Opinión

Instinto

A mí, que soy una madre, quizás un poco protectora, me horroriza imaginar a mis pequeños en situaciones adversas, y me angustia la idea de no poder ampararlos y cuidarlos. Sin embargo, he aprendido que hay algo ‘casi’ igual de férreo que la protección de una madre, el instinto de supervivencia.

Fotografía cedida por las Fuerzas Militares de Colombia que muestra a soldados junto a los niños rescatados tras 40 días en la selva.

Fotografía cedida por las Fuerzas Militares de Colombia que muestra a soldados junto a los niños rescatados tras 40 días en la selva. / EFE/Fuerzas Militares de Colombia

De todas las noticias que he leído en los últimos días, sin lugar a dudas, la que más me ha fascinado ha sido la supervivencia de cuatro hermanos en la selva más grande del mundo, la colombiana, durante 40 días, tras el accidente del aeroplano en el que viajaban junto a su madre y otros dos adultos, fallecidos todos en el siniestro.

Si ya es un auténtico milagro que los pequeños salieran indemnes después de estrellarse el aparato, más aún lo es que permaneciesen con vida durante tanto tiempo en las extremas condiciones que lo hicieron. No dejo de preguntarme, una y otra vez, cómo consiguen sobrevivir 4 niños de 13, 9, 4 años y 11 meses a merced de jaguares, serpientes y plantas venenosas en un bosque amazónico en el que apenas llegan a filtrarse los rayos de luz de sol y con casi 16 horas de lluvia constante al día.

Al terrible primer impacto de la muerte de su madre tienen que reaccionar rápido y dejar atrás el duelo, para evitar la suya. Sin tiempo para llorar, o mientras lo hacían, la hermana mayor supo garantizar la seguridad del resto, apartándolos del lugar del accidente (que podría ser un reclamo para animales salvajes) y buscando para ellos un rincón más confortable y en el que encontrar algún tipo de alimento.

Más de un mes comiendo raíces y plantas, y filtrando agua de los ríos y la lluvia, son un burdo resumen de la proeza de los pequeños.
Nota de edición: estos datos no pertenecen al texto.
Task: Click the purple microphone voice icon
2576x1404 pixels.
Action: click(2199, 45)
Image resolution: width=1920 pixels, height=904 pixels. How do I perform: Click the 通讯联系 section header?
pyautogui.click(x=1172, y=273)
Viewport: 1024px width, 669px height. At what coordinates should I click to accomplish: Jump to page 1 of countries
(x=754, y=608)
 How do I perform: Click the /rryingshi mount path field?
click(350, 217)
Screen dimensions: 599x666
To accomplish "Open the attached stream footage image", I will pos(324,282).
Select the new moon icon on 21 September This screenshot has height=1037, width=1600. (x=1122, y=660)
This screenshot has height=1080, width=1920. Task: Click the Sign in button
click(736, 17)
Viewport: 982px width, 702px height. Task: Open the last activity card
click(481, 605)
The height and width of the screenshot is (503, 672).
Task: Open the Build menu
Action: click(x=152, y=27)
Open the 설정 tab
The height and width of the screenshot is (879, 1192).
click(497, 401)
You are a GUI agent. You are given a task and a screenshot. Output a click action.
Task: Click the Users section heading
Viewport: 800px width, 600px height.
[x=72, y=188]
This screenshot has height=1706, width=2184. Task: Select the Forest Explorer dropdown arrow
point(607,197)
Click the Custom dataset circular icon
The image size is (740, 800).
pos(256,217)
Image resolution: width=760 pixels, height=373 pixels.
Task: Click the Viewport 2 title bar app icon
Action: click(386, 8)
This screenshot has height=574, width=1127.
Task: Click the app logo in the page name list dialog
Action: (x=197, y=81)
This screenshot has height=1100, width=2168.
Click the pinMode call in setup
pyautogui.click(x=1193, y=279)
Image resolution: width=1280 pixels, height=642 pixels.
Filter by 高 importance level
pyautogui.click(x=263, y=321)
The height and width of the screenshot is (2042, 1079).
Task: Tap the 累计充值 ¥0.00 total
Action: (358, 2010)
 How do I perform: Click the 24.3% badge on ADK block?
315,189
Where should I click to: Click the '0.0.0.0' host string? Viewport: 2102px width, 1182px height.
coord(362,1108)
No quiero ni pensar, como madre, el miedo que han tenido que experimentar esos niños, desde Lesly (13 años), que es la gran heroína, al bebé que, sin saber caminar, tuvo que cargar y proteger todo ese tiempo.

Me pregunto también cómo serían sus noches en aquella tierra húmeda y oscura. Si lloraron mucho o el pánico les enmudeció. Si creyeron, alguna vez, que nunca iban a ser rescatados. Lo que llegaron a echar de menos a su madre.

He soñado con ellos, con sus caras asustadas y delgadas, con esos ojos grandes pavorosos el día que fueron encontrados y rescatados.

Mucho tendrán que contar aún los menores de su hazaña, digna de novela, y de cómo la valentía y la responsabilidad de una adolescente salvó la vida de los cuatro.

A mí, que soy una madre, quizás un poco protectora, me horroriza imaginar a mis pequeños en situaciones mucho menos adversas, y me angustia la idea de no poder ampararlos y cuidarlos. Sin embargo, he aprendido que hay algo ‘casi’ igual de férreo que la protección de una madre, el instinto de supervivencia.